As its vilification grows, TikTok’s future in the US remains in limbo
- Divisions among federal departments over the national security threat TikTok poses have left negotiations ‘stuck’, analysts say
- US lawmakers and states are pursuing their own measures to hobble the app, even as TikTok stars in America make contingency plans

Yoeslan Alfaro’s nine-to-five job in the insurance sector was paying his bills just fine. Then more than a million users of TikTok, the Chinese short-video sharing application, decided to follow him overnight.
“It blew up”, he said of the response to his first “monster video” on the platform. The clip shows a monster living under Alfaro’s bed and bringing over a monster friend to party as the human sleeps – unaware he’s sharing his room with the creature.

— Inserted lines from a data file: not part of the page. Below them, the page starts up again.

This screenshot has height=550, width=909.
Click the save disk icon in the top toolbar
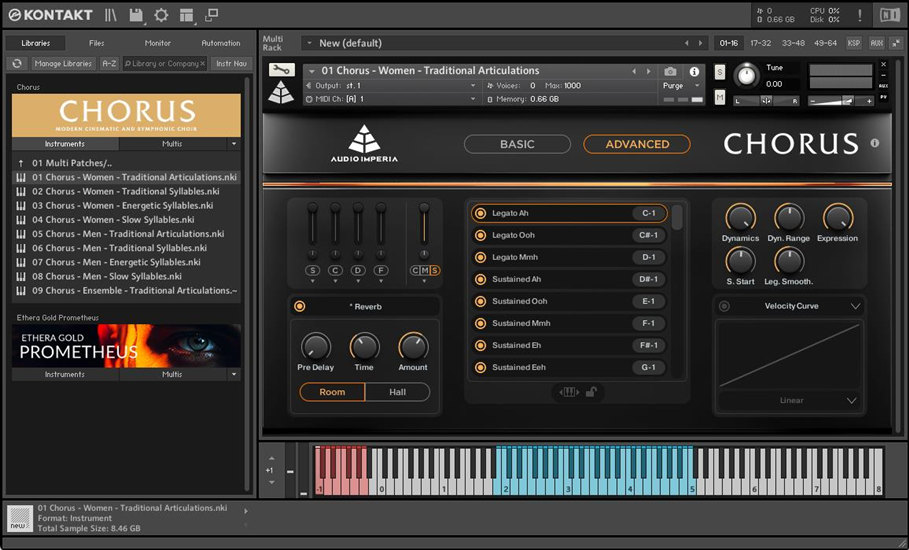pos(136,15)
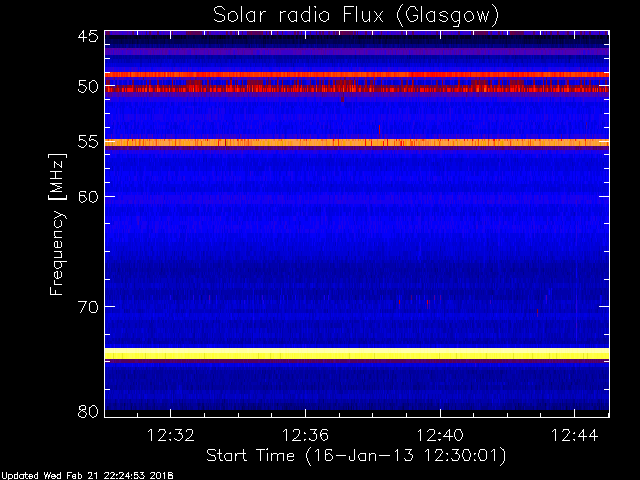Click the "Start Time" axis caption
The width and height of the screenshot is (640, 480).
click(x=250, y=455)
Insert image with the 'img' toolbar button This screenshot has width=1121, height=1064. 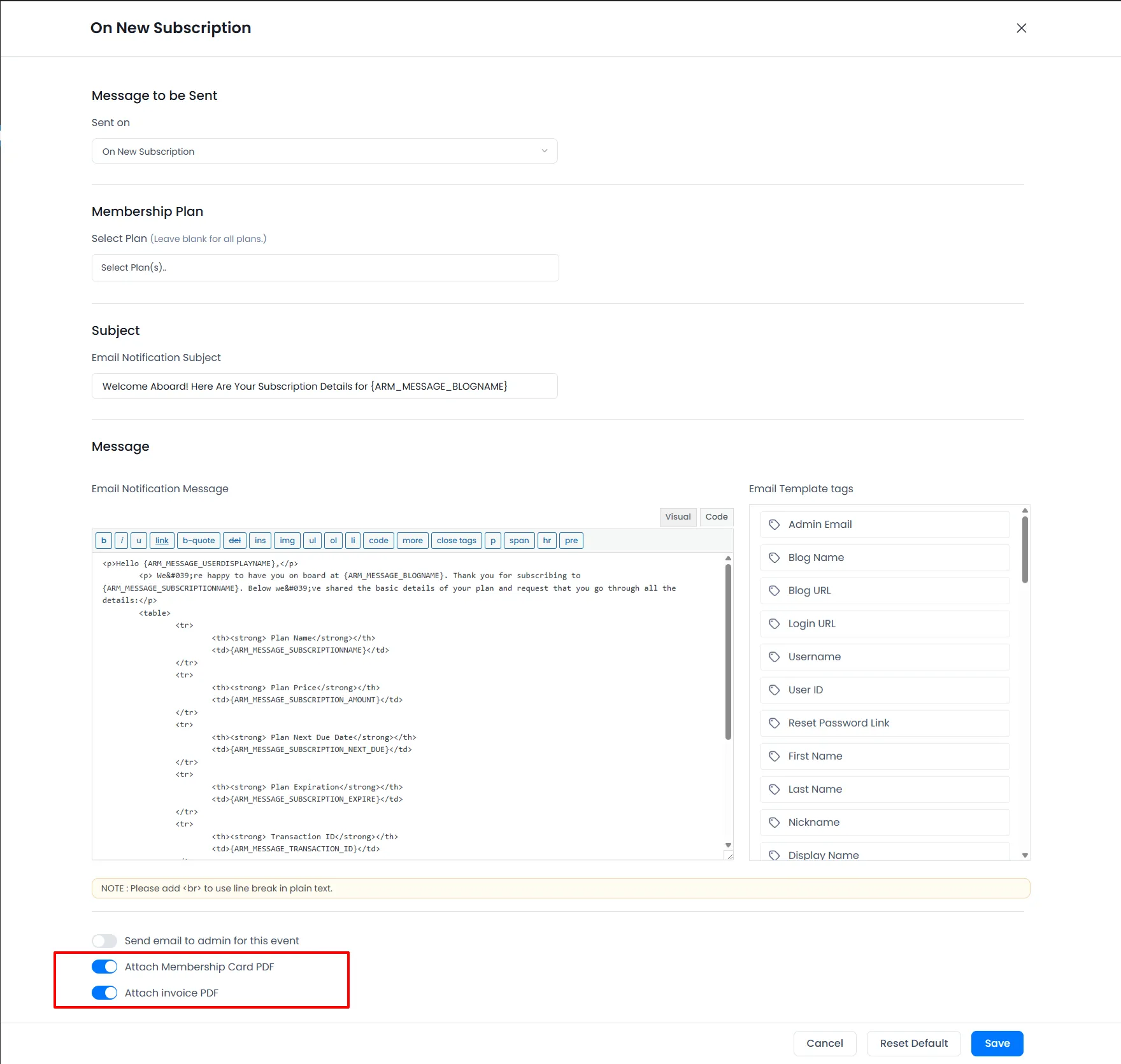[287, 541]
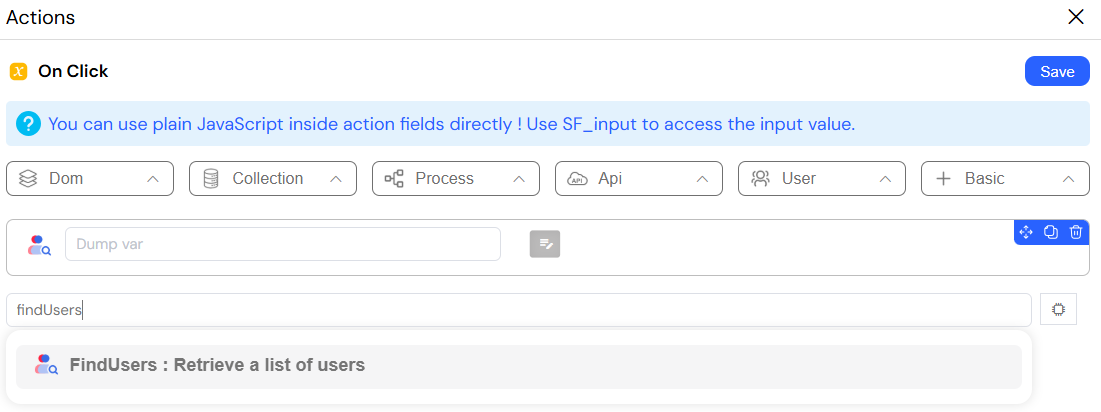Viewport: 1101px width, 412px height.
Task: Click the chip icon next to the search field
Action: (1058, 310)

Alfaro, a 38-year-old Cuban-American from Florida, has since pursued the theme to produce monster stories for his 19 million followers. Today, he has a reported net worth of over US$1 million.

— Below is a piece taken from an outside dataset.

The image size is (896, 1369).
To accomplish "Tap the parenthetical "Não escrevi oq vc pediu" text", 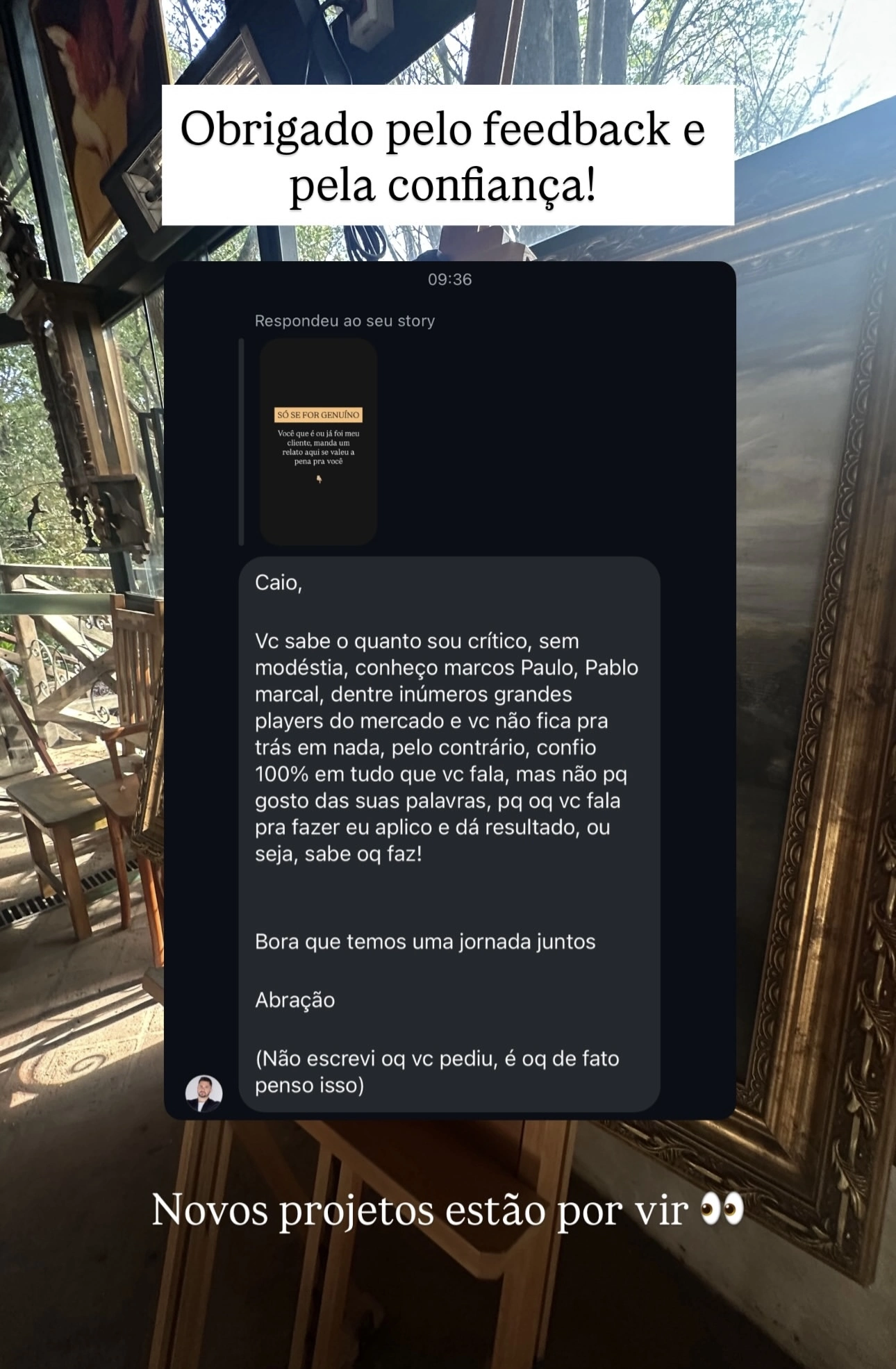I will [x=437, y=1072].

Still, the social media star grew anxious as he discussed renewed calls for a comprehensive ban on TikTok in the US. “I hope it does not come down to that”, he said softly, wringing his hands.
With more than 85 million monthly users – nearly 60 per cent of them 16 to 24 years old – TikTok, owned by the Chinese tech company ByteDance, is a raging success in the US.

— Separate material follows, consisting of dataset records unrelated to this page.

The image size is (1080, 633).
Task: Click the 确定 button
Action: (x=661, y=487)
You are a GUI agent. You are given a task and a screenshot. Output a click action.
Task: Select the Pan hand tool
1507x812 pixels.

Thousands of young Americans have found not just a community but also stardom on the platform, sometimes building careers worth millions of dollars by landing endorsement deals and qualifying for the app’s monetisation schemes like TikTok Creator Fund.
But long after a US court quashed then-president Donald Trump’s executive order to ban TikTok in 2020 and US voters bounced him out of the White House, TikTok’s fears are far from over.